TAREA PENDIENTE -
Cita de forma íntegra y literal la reseña de El huerto de Emerson.

====== SECCIÓN DE TEXTO

Luis Landero
El huerto de Emerson
Tusquets, Barcelona, 2021
234 páginas, 19.00 €
POR LUIS BELTRÁN ALMERÍA

 

 

La nueva entrega de Luis Landero no defrauda al lector. Como es habitual en este autor, sus libros resultan inconfundibles por la fuerte impronta de su personalidad literaria y, al mismo tiempo, sorprendentes, nuevos. De El huerto de Emerson se dice que sigue la estela de El balcón en invierno, quizás porque fue un éxito de público y crítica todavía reciente. Y algo de verdad hay en eso, pero tal vez no sea la mejor referencia a la hora de situar este libro en el marco del conjunto de su obra, ya muy amplio. Luis Landero es, ante todo, el hombre entre dos mundos, entre dos épocas: el mundo rural, ya casi extinguido, y el mundo urbano actual. Entre esos dos mundos median en apariencia solo unas décadas, pero la distancia es abismal. Es la distancia entre la cultura oral popular y la cultura escrita sabia. Landero la traduce en símbolos poderosos: el niño y el sabio es quizá el primero y más transparente. Y también en otros símbolos más personales y, tal vez por ello, herméticos. El evónimo y el mejillón pequeño pertenecen a esta serie casi íntima. El evónimo, el árbol que crece en el centro del patio de la casa familiar, aparece en varias obras de Landero, siempre con esa denominación que parece proceder más de la curiosidad botánica del autor que del lenguaje popular. Términos como boj, agracejo o arraclán parecen más propios del léxico común. Dicho aspecto revela esa dualidad entre lo sabio y lo popular y la funde en este símbolo de la vida familiar, que es también la imagen del destino del autor. Pese a ser un árbol pequeño, «el evónimo se llenaba de pájaros al atardecer. Armaban un gran escándalo hasta que lograban ponerse de acuerdo y acomodarse cada cual en su sitio». Así son las peripecias de la vida que Landero nos viene contando desde su primera novela: un gran revuelo de iniciativas, curiosas y alocadas, que van ubicándose en su sitio y componen un inmenso autorretrato o, mejor, la imagen de una transición del domingo festivo –la juventud en el tiempo histórico de la Transición– al lunes gris de nuestros días.

============
====== LÍNEAS REGISTRADAS

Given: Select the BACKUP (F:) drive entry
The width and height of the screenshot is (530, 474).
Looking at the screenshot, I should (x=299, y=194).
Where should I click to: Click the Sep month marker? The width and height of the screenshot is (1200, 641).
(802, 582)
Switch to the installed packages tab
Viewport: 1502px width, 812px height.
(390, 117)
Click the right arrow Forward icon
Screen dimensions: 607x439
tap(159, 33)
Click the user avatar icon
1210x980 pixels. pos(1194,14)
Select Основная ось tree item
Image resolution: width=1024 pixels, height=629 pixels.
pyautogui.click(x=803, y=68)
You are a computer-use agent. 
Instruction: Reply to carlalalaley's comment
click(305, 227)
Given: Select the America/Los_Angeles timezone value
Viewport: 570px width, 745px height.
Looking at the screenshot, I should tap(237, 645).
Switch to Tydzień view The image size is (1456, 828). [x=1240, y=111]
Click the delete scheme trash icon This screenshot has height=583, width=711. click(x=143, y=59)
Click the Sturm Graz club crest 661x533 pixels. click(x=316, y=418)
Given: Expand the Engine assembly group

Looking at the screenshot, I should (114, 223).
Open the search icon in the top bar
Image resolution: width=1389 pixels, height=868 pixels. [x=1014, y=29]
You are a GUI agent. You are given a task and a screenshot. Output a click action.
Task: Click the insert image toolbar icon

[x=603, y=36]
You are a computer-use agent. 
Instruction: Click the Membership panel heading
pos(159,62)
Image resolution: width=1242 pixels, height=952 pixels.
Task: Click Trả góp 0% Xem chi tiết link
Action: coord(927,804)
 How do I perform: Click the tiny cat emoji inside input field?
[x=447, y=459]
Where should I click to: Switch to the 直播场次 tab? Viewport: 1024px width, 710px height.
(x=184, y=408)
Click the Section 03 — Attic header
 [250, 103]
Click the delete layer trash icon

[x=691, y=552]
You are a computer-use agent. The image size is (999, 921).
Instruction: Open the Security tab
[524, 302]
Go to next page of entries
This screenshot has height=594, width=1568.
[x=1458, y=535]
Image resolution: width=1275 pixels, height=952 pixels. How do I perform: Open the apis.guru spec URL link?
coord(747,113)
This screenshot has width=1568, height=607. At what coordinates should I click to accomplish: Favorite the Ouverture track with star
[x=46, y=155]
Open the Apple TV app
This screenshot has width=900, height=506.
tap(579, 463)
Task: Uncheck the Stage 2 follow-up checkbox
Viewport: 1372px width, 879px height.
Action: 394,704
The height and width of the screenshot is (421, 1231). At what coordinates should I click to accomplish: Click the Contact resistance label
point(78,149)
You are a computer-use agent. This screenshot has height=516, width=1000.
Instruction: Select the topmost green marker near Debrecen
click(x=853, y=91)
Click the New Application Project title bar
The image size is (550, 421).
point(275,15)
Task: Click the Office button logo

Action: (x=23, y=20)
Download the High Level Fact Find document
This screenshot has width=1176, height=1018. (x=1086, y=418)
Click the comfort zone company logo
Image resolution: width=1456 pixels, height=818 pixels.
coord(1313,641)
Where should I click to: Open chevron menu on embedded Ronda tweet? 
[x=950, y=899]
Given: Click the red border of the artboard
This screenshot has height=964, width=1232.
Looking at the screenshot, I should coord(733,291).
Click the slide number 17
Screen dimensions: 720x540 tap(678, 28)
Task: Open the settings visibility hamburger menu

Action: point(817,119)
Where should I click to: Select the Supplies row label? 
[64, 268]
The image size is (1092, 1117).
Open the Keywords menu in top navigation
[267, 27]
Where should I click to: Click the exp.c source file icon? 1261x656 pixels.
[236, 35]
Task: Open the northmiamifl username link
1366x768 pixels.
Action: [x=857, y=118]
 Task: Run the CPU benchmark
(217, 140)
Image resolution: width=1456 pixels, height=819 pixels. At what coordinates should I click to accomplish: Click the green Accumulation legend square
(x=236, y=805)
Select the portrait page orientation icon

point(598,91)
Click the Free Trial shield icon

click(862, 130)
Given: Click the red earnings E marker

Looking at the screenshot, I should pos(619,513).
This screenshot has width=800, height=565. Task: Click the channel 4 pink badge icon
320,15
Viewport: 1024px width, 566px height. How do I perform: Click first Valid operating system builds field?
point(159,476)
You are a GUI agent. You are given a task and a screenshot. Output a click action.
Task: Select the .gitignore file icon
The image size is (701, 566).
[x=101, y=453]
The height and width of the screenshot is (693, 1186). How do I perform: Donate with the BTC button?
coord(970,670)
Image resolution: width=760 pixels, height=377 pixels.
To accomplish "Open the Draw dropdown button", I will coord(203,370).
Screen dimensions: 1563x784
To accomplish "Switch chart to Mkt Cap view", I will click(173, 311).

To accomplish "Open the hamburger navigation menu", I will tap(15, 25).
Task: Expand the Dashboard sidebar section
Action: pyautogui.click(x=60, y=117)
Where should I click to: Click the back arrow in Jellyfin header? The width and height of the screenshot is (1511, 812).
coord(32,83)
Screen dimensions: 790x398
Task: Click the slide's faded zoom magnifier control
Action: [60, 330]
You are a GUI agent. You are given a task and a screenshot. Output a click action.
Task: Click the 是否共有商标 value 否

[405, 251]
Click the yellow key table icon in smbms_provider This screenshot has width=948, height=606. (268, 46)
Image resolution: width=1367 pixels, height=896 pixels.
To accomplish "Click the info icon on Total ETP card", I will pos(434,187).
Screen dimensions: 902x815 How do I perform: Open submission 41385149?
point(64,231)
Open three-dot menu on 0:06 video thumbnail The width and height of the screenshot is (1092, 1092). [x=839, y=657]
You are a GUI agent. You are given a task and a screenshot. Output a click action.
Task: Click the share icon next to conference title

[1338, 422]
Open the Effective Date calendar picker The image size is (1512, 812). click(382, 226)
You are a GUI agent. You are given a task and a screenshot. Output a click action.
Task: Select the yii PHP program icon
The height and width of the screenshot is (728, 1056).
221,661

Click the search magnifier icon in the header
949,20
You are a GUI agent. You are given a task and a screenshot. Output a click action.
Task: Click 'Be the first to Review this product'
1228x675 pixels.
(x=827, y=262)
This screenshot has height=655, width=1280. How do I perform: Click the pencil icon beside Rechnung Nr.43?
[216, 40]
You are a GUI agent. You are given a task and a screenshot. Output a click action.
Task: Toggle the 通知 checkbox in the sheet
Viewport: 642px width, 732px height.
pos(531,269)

============

RESPUESTA ESCRITA -
Luis Landero
El huerto de Emerson
Tusquets, Barcelona, 2021
234 páginas, 19.00 €
POR LUIS BELTRÁN ALMERÍA

 

 

La nueva entrega de Luis Landero no defrauda al lector. Como es habitual en este autor, sus libros resultan inconfundibles por la fuerte impronta de su personalidad literaria y, al mismo tiempo, sorprendentes, nuevos. De El huerto de Emerson se dice que sigue la estela de El balcón en invierno, quizás porque fue un éxito de público y crítica todavía reciente. Y algo de verdad hay en eso, pero tal vez no sea la mejor referencia a la hora de situar este libro en el marco del conjunto de su obra, ya muy amplio. Luis Landero es, ante todo, el hombre entre dos mundos, entre dos épocas: el mundo rural, ya casi extinguido, y el mundo urbano actual. Entre esos dos mundos median en apariencia solo unas décadas, pero la distancia es abismal. Es la distancia entre la cultura oral popular y la cultura escrita sabia. Landero la traduce en símbolos poderosos: el niño y el sabio es quizá el primero y más transparente. Y también en otros símbolos más personales y, tal vez por ello, herméticos. El evónimo y el mejillón pequeño pertenecen a esta serie casi íntima. El evónimo, el árbol que crece en el centro del patio de la casa familiar, aparece en varias obras de Landero, siempre con esa denominación que parece proceder más de la curiosidad botánica del autor que del lenguaje popular. Términos como boj, agracejo o arraclán parecen más propios del léxico común. Dicho aspecto revela esa dualidad entre lo sabio y lo popular y la funde en este símbolo de la vida familiar, que es también la imagen del destino del autor. Pese a ser un árbol pequeño, «el evónimo se llenaba de pájaros al atardecer. Armaban un gran escándalo hasta que lograban ponerse de acuerdo y acomodarse cada cual en su sitio». Así son las peripecias de la vida que Landero nos viene contando desde su primera novela: un gran revuelo de iniciativas, curiosas y alocadas, que van ubicándose en su sitio y componen un inmenso autorretrato o, mejor, la imagen de una transición del domingo festivo –la juventud en el tiempo histórico de la Transición– al lunes gris de nuestros días.